И, не дожидаясь ответа, добавил:
– Я поговорю с ней. Думаю, она не будет возражать, поскольку вы все равно останетесь в доме.
На меня внезапно сошло вдохновение.
– Но если вы утроите мне зарплату, – кротко сказала я, глядя в его лицо невинными глазами, – я смогу снять себе квартиру в городе и избавить вас от своего присутствия.
Его серебристые глаза вспыхнули гневом. Он непроизвольно сделал было шаг по направлению ко мне, но тут же опомнился.
– Вы останетесь в моем доме столько, сколько я захочу, фройляйн! – ледяным тоном сказал он.
– Спасибо, что хоть не в вашей постели! – вскинув голову, раздраженно выпалила я, не успев сообразить, что сказала, и тут же прикусила язык.
Он помолчал, вынул из бара новую бутылку, налил себе в бокал порцию неизменного коньяка и, отпив глоток, поставил бокал на низкий журнальный столик.
– Если вы будете себя так вызывающе вести, – мягко сказал он, – могу уверить вас, что в моей постели вы окажетесь гораздо раньше, чем предполагаете!
Краска бросилась мне в лицо.
– Да я лучше пойду в гестапо, чем в вашу постель! – процедила я, крепко сжимая челюсти, чтобы не клацали зубы.
В его холодной ироничной улыбке просквозило высокомерие.
– За что же такая немилость? Ведь в казино мы, кажется, друг другу понравились? И вы уже тогда хорошо знали, кто я такой.
– В казино вы, по крайней мере, были любезны!
– Ах, вот оно что!
Он снова поднял бокал, но пить из него не стал, а лишь задумчиво рассматривал янтарную жидкость на свет.
– Что это за история с лейтенантом Мейером? – спросил он, не отрываясь от своего занятия.
– Не ваше дело, господин барон, – вежливо, но твердо завила я, воинственно приподняв подбородок.
Что, в конце концов, он мог мне сделать? Наорать? Уволить? Да ради бога, я уйду от него с удовольствием. Сдать в гестапо? Маловероятно. Он – интеллектуал, ему, видимо, хочется поиграться.
– Будьте с ним аккуратнее, фройляйн, – коротко сказал барон, ставя обратно на стол бокал, так и не пригубив его. – Мейер служит в гестапо.
Он подошел к полке и снял с нее книгу.
– Спокойной ночи, фройляйн, – сказал он вежливо, не поворачивая головы в мою сторону.

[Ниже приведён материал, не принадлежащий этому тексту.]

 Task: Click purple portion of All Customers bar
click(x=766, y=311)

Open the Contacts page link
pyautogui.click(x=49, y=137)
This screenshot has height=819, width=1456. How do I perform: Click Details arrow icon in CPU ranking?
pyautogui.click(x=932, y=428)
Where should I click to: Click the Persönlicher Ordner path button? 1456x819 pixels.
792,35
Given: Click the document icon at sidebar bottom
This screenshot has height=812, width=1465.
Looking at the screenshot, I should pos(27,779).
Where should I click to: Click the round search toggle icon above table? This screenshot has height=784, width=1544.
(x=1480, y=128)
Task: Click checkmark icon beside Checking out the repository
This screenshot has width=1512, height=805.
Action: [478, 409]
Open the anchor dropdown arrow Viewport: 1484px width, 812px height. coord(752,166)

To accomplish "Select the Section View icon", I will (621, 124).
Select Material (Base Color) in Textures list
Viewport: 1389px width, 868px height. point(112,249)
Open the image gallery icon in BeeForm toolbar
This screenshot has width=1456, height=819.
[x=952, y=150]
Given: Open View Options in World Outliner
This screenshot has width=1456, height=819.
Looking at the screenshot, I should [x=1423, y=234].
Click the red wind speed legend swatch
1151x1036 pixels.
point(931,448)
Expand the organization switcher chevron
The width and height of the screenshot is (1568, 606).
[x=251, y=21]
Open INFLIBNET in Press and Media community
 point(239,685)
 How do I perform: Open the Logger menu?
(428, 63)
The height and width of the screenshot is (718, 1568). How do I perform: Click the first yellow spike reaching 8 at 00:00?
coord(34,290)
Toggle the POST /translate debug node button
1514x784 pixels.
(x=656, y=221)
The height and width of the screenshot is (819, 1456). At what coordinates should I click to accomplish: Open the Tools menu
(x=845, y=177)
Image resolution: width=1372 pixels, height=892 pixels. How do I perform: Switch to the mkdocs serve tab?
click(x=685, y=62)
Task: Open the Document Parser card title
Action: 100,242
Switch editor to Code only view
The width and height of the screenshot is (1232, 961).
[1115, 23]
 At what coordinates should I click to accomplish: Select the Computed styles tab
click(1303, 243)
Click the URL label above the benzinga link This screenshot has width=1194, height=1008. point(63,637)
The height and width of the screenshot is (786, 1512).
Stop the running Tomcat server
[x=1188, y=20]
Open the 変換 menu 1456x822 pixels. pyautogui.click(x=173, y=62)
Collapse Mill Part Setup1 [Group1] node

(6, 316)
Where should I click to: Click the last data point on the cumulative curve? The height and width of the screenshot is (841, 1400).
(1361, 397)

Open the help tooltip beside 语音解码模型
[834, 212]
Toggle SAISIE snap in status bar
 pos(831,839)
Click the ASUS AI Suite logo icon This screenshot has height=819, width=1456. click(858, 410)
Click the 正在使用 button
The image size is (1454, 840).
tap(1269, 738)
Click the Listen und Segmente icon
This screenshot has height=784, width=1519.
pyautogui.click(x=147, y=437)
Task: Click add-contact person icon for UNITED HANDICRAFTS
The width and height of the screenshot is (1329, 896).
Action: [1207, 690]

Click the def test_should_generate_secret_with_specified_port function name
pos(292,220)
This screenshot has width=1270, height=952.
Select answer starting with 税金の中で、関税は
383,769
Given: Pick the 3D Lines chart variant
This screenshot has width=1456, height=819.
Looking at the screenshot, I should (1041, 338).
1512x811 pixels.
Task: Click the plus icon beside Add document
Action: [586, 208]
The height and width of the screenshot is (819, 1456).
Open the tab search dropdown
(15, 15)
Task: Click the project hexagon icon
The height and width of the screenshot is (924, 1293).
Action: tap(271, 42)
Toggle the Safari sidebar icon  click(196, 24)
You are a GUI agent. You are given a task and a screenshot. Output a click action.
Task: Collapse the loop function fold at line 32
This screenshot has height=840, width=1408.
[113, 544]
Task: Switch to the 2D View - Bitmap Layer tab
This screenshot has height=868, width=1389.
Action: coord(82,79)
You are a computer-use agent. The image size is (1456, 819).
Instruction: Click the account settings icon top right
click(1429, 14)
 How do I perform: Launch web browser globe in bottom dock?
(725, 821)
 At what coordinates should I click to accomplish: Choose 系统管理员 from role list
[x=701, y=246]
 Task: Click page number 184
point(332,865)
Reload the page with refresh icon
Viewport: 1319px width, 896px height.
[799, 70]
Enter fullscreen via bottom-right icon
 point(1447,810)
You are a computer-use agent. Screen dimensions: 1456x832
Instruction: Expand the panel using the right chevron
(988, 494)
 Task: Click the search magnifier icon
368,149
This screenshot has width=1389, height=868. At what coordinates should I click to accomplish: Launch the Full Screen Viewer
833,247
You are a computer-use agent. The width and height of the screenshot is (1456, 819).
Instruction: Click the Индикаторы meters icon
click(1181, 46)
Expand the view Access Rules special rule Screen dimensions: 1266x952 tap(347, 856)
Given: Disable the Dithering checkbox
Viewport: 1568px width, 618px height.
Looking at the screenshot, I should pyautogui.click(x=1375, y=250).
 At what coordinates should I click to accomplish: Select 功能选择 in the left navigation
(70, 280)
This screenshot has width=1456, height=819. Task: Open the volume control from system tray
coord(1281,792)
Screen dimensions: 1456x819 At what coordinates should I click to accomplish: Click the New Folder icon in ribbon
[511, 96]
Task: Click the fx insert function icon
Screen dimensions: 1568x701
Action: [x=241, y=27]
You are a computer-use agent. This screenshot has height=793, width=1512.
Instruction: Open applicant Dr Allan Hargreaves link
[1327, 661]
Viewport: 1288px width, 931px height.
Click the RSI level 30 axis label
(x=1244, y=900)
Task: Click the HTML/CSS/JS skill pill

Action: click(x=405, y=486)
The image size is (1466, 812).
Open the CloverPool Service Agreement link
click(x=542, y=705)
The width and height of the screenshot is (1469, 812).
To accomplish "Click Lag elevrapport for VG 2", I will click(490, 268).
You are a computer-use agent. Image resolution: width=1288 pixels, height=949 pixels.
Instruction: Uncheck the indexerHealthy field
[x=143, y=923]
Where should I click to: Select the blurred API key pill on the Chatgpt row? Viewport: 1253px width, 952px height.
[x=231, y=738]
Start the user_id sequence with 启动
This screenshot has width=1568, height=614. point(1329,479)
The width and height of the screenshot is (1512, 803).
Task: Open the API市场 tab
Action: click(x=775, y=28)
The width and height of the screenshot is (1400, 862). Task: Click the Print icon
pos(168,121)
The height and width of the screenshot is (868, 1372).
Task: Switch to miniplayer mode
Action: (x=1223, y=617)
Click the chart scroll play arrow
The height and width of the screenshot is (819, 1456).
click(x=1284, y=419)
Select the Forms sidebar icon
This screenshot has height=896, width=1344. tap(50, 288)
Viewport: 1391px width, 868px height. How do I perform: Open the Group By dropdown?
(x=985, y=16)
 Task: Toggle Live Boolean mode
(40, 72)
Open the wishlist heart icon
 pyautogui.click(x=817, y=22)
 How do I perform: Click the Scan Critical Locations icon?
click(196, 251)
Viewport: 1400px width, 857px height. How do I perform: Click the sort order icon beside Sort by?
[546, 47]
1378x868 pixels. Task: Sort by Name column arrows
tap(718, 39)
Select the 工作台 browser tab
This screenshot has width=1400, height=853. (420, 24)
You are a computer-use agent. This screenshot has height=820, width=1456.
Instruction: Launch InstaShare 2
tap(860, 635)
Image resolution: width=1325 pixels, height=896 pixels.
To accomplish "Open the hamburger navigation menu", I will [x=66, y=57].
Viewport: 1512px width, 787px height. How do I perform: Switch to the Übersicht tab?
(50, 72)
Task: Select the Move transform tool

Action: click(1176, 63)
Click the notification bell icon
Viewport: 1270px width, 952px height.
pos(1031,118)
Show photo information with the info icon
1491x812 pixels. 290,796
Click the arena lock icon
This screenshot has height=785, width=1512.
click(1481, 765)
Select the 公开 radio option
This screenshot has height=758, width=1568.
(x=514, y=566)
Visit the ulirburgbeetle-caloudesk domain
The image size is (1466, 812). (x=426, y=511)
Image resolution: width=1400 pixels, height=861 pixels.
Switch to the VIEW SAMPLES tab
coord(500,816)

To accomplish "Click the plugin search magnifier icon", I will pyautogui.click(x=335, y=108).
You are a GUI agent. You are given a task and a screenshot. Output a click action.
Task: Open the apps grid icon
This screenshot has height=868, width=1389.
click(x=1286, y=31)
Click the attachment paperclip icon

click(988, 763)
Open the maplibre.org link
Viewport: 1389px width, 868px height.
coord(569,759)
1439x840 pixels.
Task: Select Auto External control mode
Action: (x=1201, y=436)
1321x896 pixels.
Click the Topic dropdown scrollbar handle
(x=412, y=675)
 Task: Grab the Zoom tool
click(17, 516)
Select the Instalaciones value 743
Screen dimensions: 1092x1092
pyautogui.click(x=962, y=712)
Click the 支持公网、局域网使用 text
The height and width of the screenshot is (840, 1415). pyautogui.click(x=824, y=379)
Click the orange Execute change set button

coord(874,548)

Я с облегчением поняла, что мне позволено уйти.
Глава 5
– Это очень похвально с твоей стороны, деточка, предложить свою помощь Гюнтеру, – заявила утром следующего дня баронесса, благожелательно глядя на меня своими маленькими глазами, слезящимися от сильных линз очков, и с грустью сказала:
– Он так много работает!
Она сокрушенно покачала головой, и добавила:
– И совсем не отдыхает.
– Ему, по-видимому, жениться пора, – заметила я, помогая Минни накрывать к завтраку стол.
Вошедший в столовую барон одарил меня ироничной улыбкой. Минни хихикнула и, отвесив ему короткий быстрый книксен, удалилась, чтобы начать подавать завтрак.
Я проверила наличие на столе салфеток и, убедившись, что все в порядке, собралась уходить.